Análise: Na diplomacia, Marina combina Collor, FHC e Lula
Aos poucos, a esfinge vai sendo decifrada.
A política externa de Marina Silva ganhou contornos mais claros e definitivos desde a divulgação, na última sexta-feira (29/8), do plano de governo da coligação liderada pelo PSB.
Dali emerge uma perspectiva liberal das relações internacionais, que mais faz lembrar as gestões diplomáticas de Collor e FHC do que as próprias concepções nacionalistas historicamente sustentadas pelo partido.
As posições registradas no plano de governo evocam a política externa de Collor em, pelo menos, três aspectos: na abertura agressiva proposta para o comércio exterior brasileiro; na exortação ao "regionalismo aberto", que não necessariamente privilegiará os acordos regionais sul-americanos, como Mercosul e Unasul; e, naturalmente, na intensa exploração política da pauta ambiental.
Cabe fazer a ressalva de que, se com Collor o meio ambiente era um filão político-eleitoral (que ganhou visibilidade com a realização da Conferência das Nações Unidas sobre o Meio Ambiente, em 1992, no Rio de Janeiro), com Marina há um envolvimento genuíno com a causa, que vem de longa data e é amplamente reconhecido pela comunidade internacional.
O documento da candidatura marinista aproxima-se ainda da agenda internacional de FHC, no que defende a maior adequação do Brasil aos grandes regimes internacionais de direitos humanos, não proliferação nuclear, promoção de democracia, mudança climática e livre comércio. Trata-se da atualização do discurso da "autonomia pela participação", tão caro aos formuladores diplomáticos peessedebistas.
Há acenos ao ecumenismo da política externa de Lula, mas o programa não se compromete com a manutenção de suas linhas mestras. Embora mencione a importância de iniciativas como Brics e Ibas, o texto ressalta a dificuldade em conciliar as políticas externas de seus membros. Apesar de discorrer sobre África e América Latina, o documento não concede prioridade às duas regiões - no que se afasta dos posicionamentos adotados sob os governos do PT.
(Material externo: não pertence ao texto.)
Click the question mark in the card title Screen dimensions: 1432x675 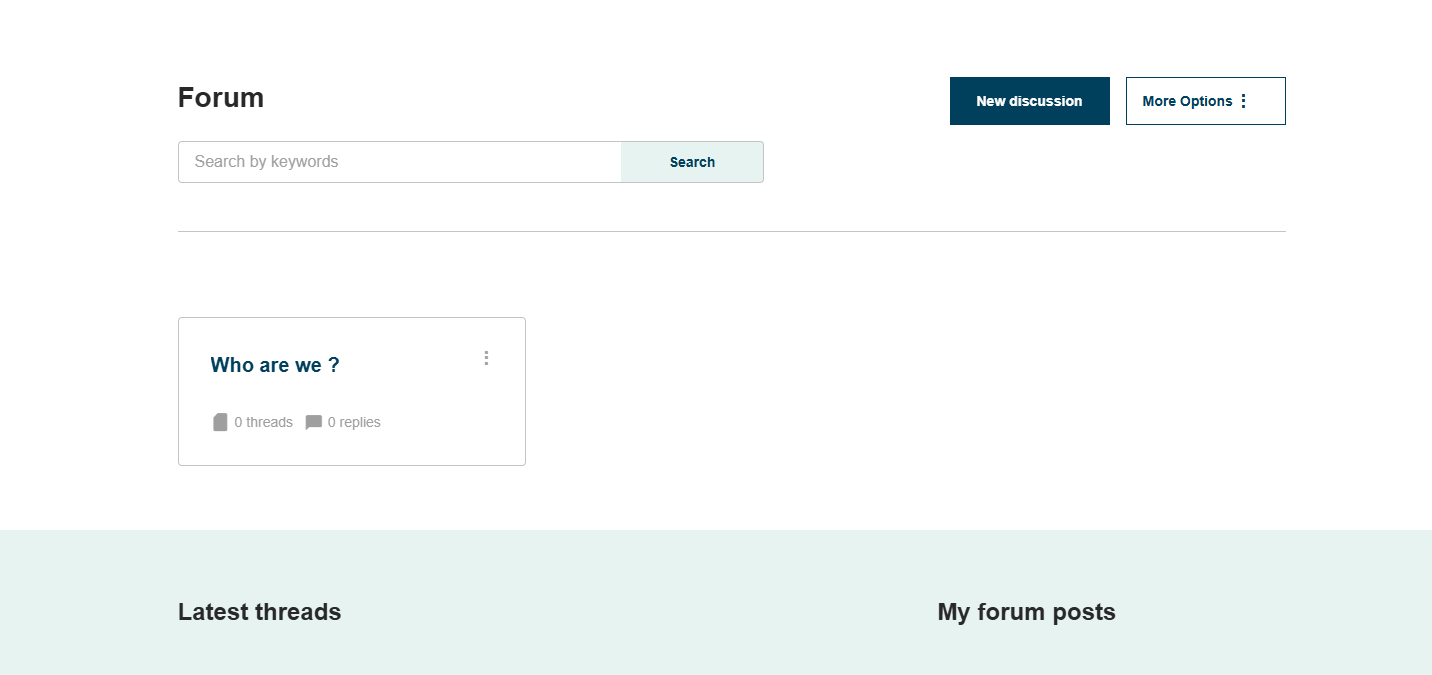point(334,365)
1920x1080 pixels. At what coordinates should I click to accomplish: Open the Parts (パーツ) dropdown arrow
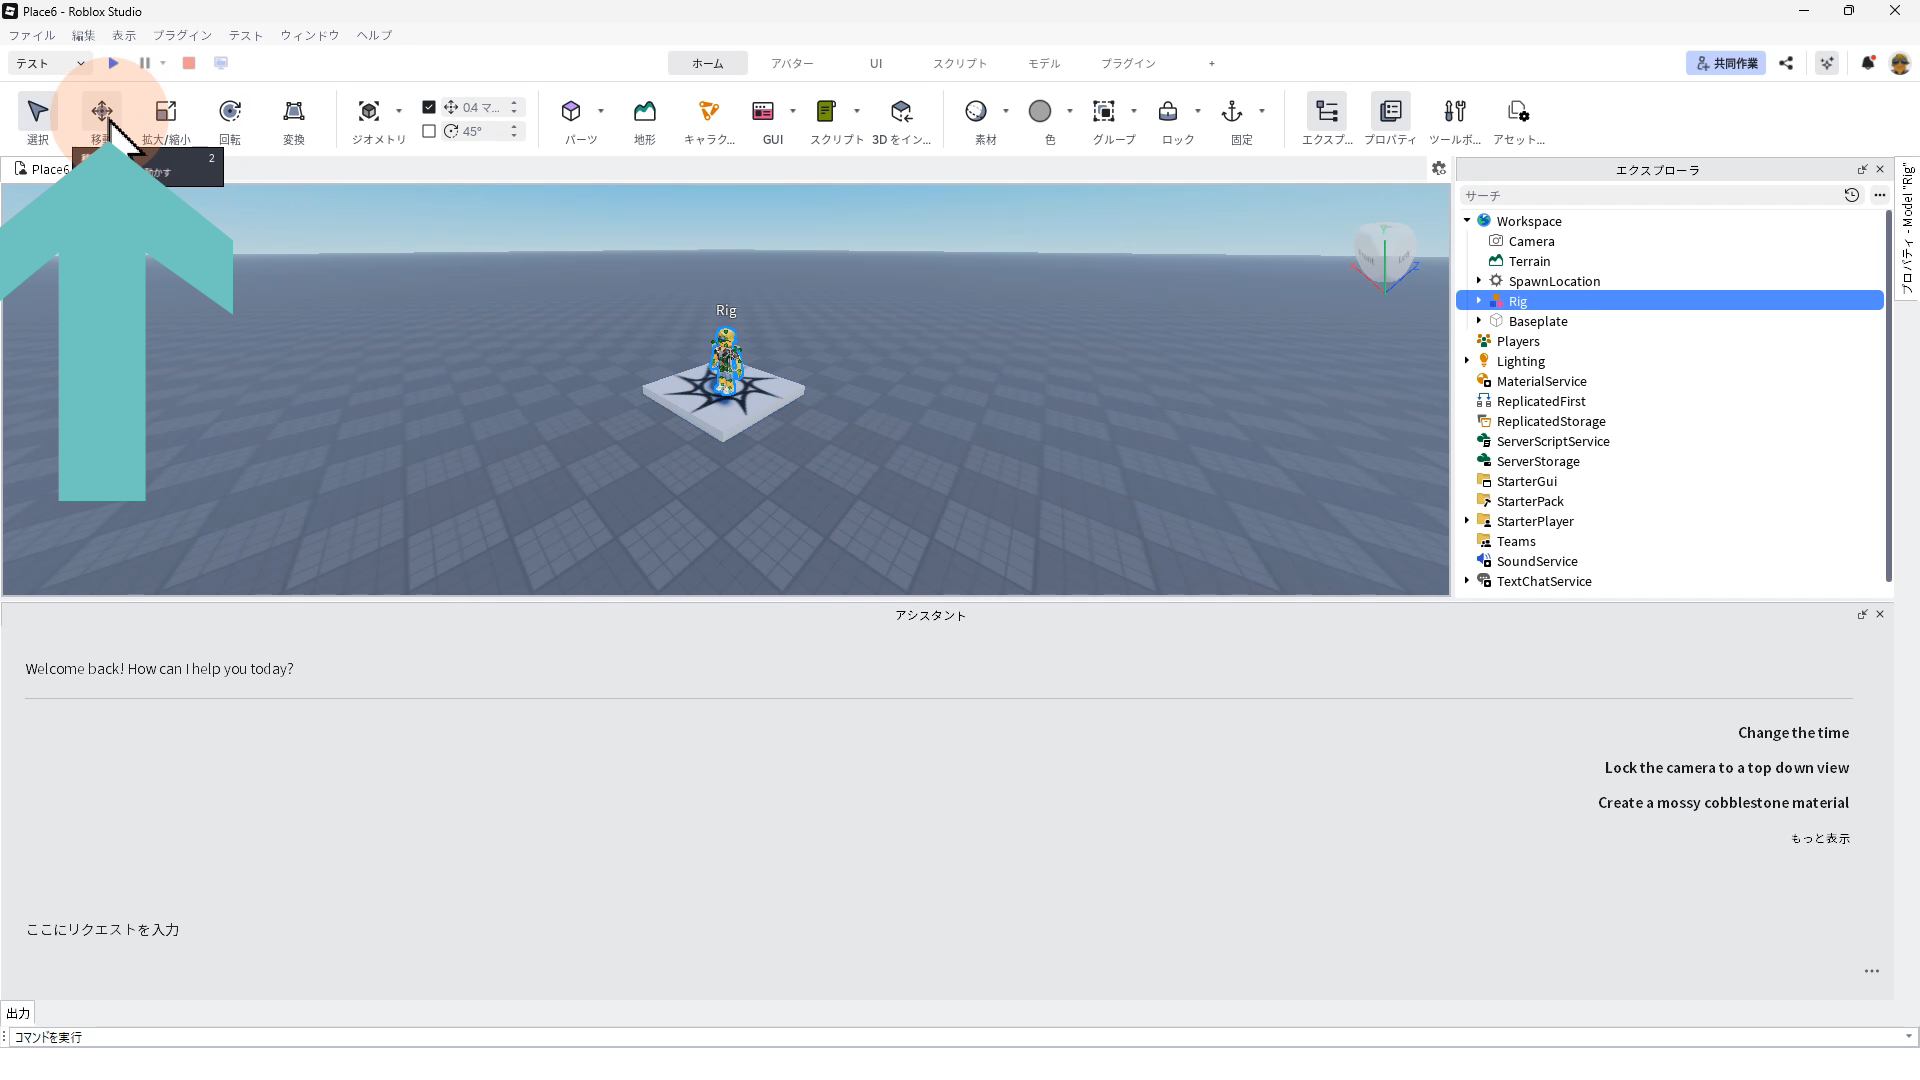point(601,111)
Assim, o objetivo de revisão da ordem mundial sai de cena, dando lugar à ênfase no "poder brando" e na reputação nacional, a ser buscada pela adesão, e não pela contestação às normas e instituições globais vigentes. Infere-se que as reformas do Conselho de Segurança da ONU e do Fundo Monetário Internacional, por exemplo, não serão temas de alta relevância num eventual governo de Marina.
Aparentemente, portanto, a candidatura do PSB advoga uma política externa mais próxima do perfil das potências médias tradicionais (Canadá, Austrália, Holanda, Suécia, Japão, Coreia do Sul etc.) - o que não se combina perfeitamente com as necessidades e aspirações de um grande país emergente como o Brasil. A reboque dessa nova postura, vislumbra-se como possível efeito colateral o enfraquecimento das parcerias estratégicas com os países Brics, sobretudo em projetos conjuntos nos campos da defesa e das finanças.
Por fim, o programa de governo da candidatura Marina Silva explicita a intenção de pôr freios à "desitamaratização" da política externa brasileira. O reconhecimento do Ministério das Relações Exteriores como órgão competente para a implementação da diplomacia nacional é boa notícia.
O único risco é que, ao tentar reverter a tendência de esvaziamento funcional da Casa de Rio Branco, se cometa o equívoco análogo - e igualmente grave - de promover novo ciclo de insulamento burocrático, relegando a formulação da política externa exclusivamente aos diplomatas. Afinal, numa democracia, a fonte de legitimação de qualquer política pública deve ser, sempre, a sociedade.
DAWISSON BELÉM LOPES é professor de Política Internacional e Comparada da Universidade Federal de Minas Gerais, autor de "Política Externa e Democracia no Brasil" (Ed. Unesp, 2013).
LUCAS PEREIRA REZENDE é professor de Relações Internacionais da Universidade Federal de Santa Catarina, autor de "O Engajamento do Brasil nas Operações de Paz da ONU" (Ed. Appris, 2012).